***** Extracted entries

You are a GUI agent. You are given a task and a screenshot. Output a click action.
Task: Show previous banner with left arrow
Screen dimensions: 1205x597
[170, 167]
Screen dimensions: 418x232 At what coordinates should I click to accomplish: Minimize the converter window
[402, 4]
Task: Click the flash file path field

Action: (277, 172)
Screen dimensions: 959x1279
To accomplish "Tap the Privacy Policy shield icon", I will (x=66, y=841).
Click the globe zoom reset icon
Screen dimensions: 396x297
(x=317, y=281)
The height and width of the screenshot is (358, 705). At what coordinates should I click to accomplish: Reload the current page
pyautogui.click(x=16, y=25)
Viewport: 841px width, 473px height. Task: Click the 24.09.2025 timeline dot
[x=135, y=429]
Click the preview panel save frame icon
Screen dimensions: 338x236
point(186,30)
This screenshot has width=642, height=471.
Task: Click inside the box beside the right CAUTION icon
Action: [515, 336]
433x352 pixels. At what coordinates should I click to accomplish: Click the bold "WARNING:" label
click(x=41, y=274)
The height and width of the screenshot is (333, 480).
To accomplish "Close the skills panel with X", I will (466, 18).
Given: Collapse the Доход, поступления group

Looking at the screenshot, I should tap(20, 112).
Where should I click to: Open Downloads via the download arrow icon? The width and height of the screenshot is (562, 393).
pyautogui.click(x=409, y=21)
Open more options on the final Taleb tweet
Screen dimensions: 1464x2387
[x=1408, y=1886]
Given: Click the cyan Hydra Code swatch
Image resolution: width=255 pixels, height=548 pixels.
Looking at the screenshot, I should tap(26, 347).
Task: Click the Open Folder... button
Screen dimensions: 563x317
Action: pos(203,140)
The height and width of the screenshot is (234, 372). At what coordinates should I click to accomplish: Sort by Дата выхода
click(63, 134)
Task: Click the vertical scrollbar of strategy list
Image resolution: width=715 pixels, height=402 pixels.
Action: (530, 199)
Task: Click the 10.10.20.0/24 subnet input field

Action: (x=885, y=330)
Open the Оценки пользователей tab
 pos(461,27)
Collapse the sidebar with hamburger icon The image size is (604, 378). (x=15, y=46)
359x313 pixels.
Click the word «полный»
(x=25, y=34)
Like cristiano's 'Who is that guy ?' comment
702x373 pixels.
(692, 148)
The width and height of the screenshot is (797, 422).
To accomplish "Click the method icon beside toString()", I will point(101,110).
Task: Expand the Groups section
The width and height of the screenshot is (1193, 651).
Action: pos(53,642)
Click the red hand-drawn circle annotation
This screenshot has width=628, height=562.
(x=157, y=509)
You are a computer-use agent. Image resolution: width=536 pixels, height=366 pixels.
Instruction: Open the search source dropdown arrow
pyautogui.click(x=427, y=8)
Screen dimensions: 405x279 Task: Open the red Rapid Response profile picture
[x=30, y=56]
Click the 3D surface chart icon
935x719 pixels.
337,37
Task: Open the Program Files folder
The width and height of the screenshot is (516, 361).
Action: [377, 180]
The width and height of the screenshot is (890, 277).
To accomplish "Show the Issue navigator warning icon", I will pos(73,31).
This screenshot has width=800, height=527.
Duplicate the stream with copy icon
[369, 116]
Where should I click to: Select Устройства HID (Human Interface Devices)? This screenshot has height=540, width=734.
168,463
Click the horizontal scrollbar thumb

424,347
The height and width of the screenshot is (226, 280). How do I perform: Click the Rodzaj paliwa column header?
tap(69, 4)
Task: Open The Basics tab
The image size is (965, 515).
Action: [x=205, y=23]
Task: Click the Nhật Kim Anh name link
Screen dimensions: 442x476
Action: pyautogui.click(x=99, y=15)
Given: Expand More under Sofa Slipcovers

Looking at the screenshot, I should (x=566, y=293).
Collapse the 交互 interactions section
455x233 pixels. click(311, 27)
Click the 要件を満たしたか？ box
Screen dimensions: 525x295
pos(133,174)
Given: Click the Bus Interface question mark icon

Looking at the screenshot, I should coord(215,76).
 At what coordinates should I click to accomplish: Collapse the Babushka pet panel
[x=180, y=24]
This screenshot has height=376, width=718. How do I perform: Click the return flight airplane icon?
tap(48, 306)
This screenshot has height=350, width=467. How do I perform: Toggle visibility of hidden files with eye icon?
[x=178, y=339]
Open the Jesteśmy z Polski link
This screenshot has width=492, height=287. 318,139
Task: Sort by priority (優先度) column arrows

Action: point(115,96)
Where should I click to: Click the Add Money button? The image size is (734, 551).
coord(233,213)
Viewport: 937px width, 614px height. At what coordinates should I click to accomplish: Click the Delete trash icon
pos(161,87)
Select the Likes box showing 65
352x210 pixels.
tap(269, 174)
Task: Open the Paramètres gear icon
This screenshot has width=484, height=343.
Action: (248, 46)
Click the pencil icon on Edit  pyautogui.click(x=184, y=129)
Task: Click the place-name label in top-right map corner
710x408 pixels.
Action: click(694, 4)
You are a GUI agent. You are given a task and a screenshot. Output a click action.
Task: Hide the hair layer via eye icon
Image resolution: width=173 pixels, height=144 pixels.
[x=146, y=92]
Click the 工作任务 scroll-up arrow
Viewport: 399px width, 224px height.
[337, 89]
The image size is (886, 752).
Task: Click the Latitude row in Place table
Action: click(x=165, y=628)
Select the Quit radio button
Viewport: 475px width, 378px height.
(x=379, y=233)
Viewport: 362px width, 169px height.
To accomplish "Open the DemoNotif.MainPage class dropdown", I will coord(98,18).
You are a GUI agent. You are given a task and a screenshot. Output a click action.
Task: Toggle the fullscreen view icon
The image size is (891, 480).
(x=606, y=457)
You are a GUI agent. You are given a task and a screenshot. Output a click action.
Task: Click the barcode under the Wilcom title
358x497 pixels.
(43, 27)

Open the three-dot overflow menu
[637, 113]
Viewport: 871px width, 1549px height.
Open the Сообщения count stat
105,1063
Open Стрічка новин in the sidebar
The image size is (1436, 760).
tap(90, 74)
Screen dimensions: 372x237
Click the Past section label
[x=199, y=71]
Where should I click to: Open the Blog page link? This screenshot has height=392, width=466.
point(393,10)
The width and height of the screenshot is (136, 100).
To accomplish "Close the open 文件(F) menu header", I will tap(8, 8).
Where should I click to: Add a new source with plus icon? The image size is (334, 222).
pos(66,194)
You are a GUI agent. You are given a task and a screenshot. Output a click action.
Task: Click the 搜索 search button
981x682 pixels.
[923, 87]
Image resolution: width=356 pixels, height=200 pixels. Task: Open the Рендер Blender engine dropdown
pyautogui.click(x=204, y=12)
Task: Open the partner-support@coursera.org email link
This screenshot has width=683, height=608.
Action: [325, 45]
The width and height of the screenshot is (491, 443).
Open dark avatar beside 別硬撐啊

**********

■ **Work instruction**
Above this instruction are the records; retype exactly the lines from the one containing "Open the three-dot overflow menu" up to and including the one containing "Screen dimensions: 372x237".

■ **Result of this exercise**
Open the three-dot overflow menu
[637, 113]
Viewport: 871px width, 1549px height.
Open the Сообщения count stat
105,1063
Open Стрічка новин in the sidebar
The image size is (1436, 760).
tap(90, 74)
Screen dimensions: 372x237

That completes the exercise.